Full Court of the Federal Court of Australia tells the commissioner to apply the tax law as pronounced by judgments of the Federal Court

 


On 22 February 2007, the Full Court of the Federal Court of Australia (full court) confirmed that fringe benefits tax cannot be assessed on contributions (relevantly, share issues) to employee benefit trust schemes. In doing so, the full court upheld five decisions of single judges of the Federal Court, including the first in the series, Essenbourne (2002).

The full court took the opportunity to remind the commissioner that when issuing private rulings to taxpayers his role is to apply, not interpret, the taxation laws. Specifically, the full court said the commissioner cannot ignore ‘considered decisions of a court declaring the meaning of a statute’.

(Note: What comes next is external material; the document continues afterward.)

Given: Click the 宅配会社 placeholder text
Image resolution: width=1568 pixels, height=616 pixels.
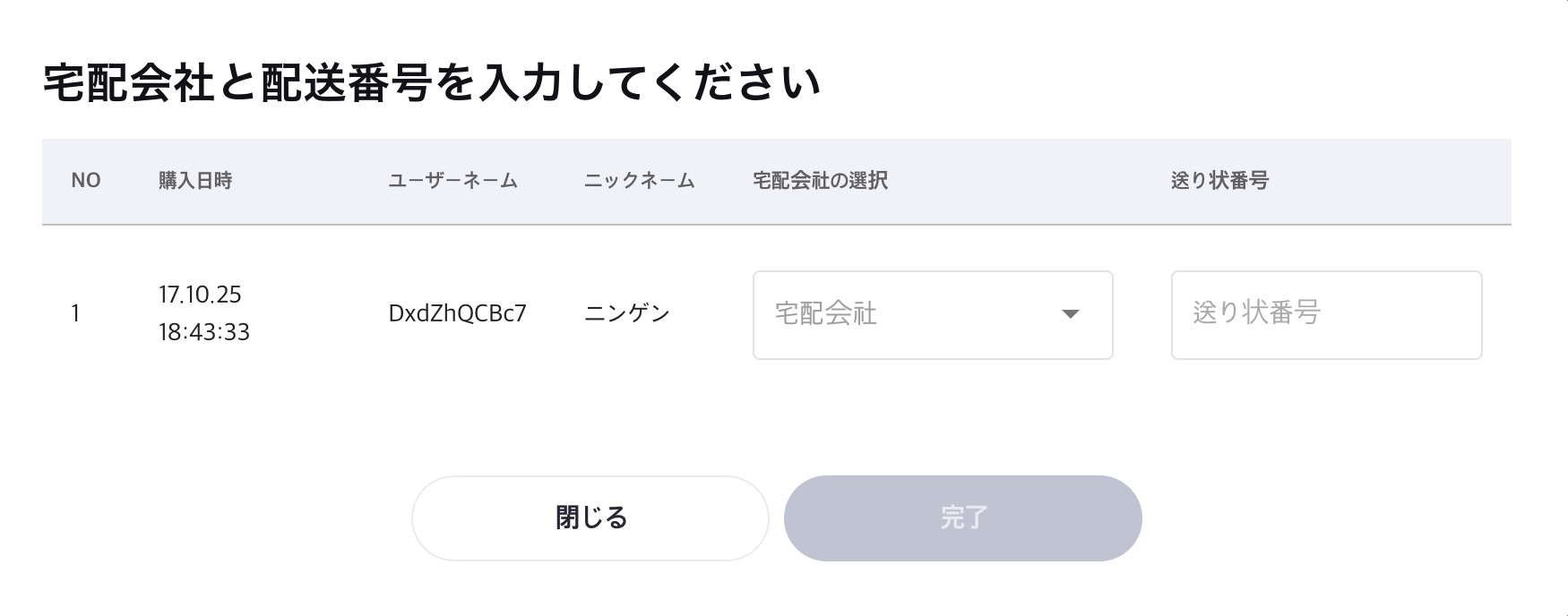Looking at the screenshot, I should click(824, 315).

Peter Smith, senior associate in Freehills’ Brisbane office, who ran the case for the taxpayer comments:

... the court’s criticism of the Commissioner will be welcomed by many in the business community, who have become increasingly frustrated by the Commissioner’s approach in dealing with tax disputes arising in a commercial context, including ‘the perception that at times the Tax Office has a win at all costs’ (to use the words of the tax watch dog, David Vos) approach in litigating those disputes.

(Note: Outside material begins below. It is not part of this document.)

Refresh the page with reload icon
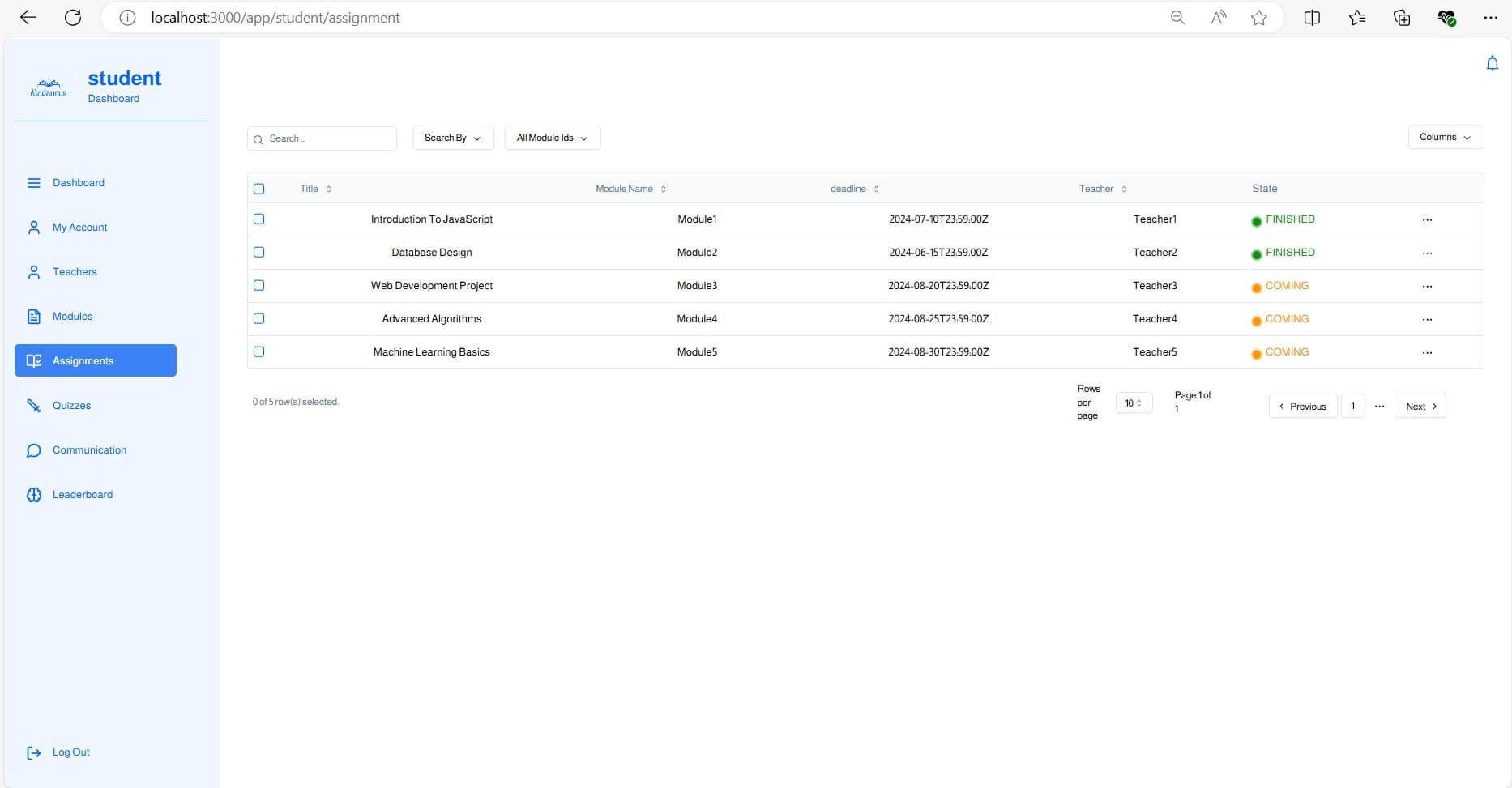1512x788 pixels. [73, 18]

Primary issue — no fringe benefit on share issues

The full court found that a contribution can only be a ‘fringe benefit’ where it is provided in connection with a particular employee or group of employees, or an associate of the employee(s). If the employee or associate cannot be identified when the contribution is made to the trust, the contribution cannot satisfy the definition of ‘fringe benefit’.

Secondary issue — commissioner must apply the law

The taxpayer, Indooroopilly Children Services (Qld) Pty Ltd, sought a private ruling from the commissioner about whether the issue of shares in its holding company to the trustee of an employee share scheme would attract fringe benefits tax. Although Justice Kiefel of the Federal Court had previously answered that question in the negative in Essenbourne, the commissioner said he disagreed with Justice Kiefel and issued the private ruling in line with T/R 1999/5—concluding that fringe benefits tax must be paid for each share issue.

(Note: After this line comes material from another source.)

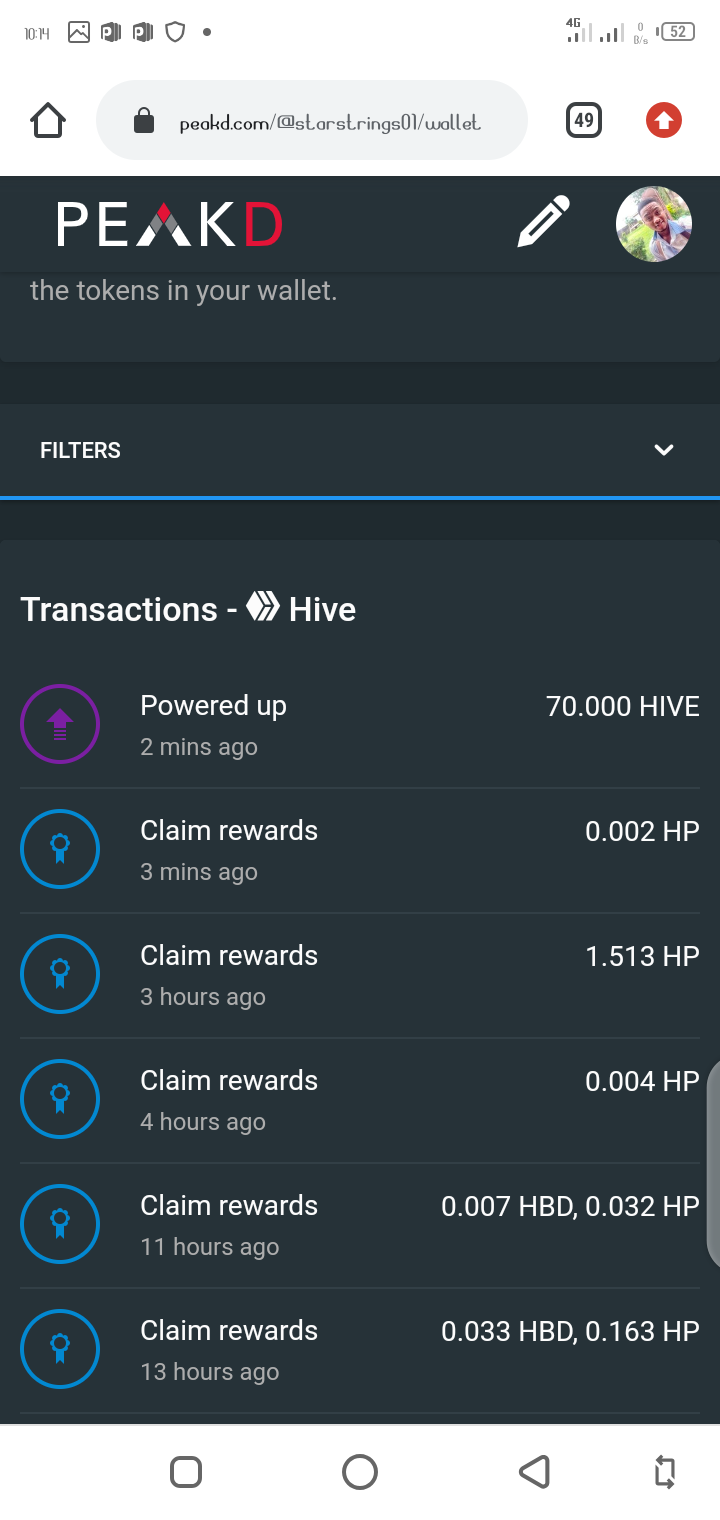
Task: Click Claim rewards icon from 4 hours ago
Action: tap(60, 1099)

The taxpayer objected. The commissioner disallowed the objection. He did so, despite Justice Hill of the Federal Court in Walstern having earlier confirmed that Justice Keifel in Essenbourne ‘was clearly right’.

In those circumstances, the full court said the commissioner had three options, given that he had chosen not to appeal the earlier decisions:

  • follow Essenbourne and Walstern and allow the taxpayer’s objection
  • ask parliament to change the law, or
  • promptly seek a declaration from the Federal Court as to the proper construction of the statute.

Justice Allsop commented that the commissioner’s conduct puts taxpayers in the position of seeing ‘the executive branch of government ignoring the views of the judicial branch of government in the administration of a law of the parliament by the former. This should not have occurred’.

This article was written by Peter Smith, Senior Associate, Brisbane.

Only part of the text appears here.